Rina Yerushalmi's Itim theater ensemble, sponsored by the Cameri, is celebrating its 20th anniversary with two projects. Itim alumnus and director Ari Remez is working on Scottish playwright David Harrower's Knives in Hens. The setting is a small and God-fearing village. The three characters are a Young Woman, her plowman husband Pony William and the outcast village miller. Via the miller, the young woman becomes aware of language, the power it bestows and of her own yearnings to flourish rather than exist.
Since its debut at Edinburgh's Traverse Theater in 1995, the play has been performed all over the world and in dozens of languages. It premieres this October.

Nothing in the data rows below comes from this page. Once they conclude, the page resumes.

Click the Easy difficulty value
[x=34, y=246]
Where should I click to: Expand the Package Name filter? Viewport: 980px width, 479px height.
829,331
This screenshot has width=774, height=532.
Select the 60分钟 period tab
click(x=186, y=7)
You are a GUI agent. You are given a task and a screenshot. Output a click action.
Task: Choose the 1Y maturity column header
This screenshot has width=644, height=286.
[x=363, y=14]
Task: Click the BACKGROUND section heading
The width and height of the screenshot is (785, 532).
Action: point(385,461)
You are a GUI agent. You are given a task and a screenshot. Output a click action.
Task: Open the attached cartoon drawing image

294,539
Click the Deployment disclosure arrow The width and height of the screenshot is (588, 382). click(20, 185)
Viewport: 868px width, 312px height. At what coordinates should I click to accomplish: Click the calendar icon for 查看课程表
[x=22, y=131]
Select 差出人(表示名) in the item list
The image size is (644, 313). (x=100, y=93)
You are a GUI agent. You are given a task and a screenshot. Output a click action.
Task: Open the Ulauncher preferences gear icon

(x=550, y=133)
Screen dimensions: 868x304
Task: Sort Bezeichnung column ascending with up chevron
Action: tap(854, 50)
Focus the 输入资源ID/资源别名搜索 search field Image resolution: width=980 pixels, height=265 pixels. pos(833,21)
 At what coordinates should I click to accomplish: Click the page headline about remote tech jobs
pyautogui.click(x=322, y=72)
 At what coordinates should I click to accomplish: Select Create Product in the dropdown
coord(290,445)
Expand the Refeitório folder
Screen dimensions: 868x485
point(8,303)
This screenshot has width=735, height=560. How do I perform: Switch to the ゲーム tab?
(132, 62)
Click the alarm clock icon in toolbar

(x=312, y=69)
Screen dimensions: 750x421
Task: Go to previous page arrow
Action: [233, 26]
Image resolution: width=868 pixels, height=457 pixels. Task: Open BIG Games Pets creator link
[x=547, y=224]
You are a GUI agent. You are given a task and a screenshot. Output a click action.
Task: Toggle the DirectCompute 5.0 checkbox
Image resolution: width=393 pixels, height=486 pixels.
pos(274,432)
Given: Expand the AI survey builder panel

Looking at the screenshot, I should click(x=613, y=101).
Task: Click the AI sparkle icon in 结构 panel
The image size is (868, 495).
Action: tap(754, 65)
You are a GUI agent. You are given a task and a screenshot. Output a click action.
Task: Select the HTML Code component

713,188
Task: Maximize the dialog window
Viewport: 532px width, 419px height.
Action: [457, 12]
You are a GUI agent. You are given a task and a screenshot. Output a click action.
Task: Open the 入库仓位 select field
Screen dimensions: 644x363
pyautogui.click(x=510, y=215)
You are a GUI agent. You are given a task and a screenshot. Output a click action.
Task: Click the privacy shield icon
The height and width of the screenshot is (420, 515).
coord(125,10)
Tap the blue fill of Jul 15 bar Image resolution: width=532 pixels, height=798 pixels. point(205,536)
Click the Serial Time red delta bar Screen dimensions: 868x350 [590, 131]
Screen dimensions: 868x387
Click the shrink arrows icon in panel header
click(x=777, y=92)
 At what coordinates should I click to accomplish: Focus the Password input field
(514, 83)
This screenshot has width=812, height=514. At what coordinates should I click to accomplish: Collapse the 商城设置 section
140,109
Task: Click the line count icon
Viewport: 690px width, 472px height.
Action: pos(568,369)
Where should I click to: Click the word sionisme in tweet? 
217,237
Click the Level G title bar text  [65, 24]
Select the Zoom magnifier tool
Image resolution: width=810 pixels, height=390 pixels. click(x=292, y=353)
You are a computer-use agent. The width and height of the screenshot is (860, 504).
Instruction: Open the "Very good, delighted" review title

Yerushalmi's Herzl project "may be ready by the end of this year," but she won't commit to a date. This is not a linear biography, she insists, rather it is a series of questions that probe the Great Visionary through his own diaries, his plays, Amos Elon's biography of him and other sources. In fact, Yerushalmi has not cast an actor as Herzl.
Why is she doing this?
"We don't dream anymore," she says, "We are too busy with reality," which is, so she intimates, doing its best to destroy us all.
Additionally, Itim's hit production of The Dybbuk will have two performances at the Noorderzon Performing Arts Festival at Groningen, Holland on August 28 and 29.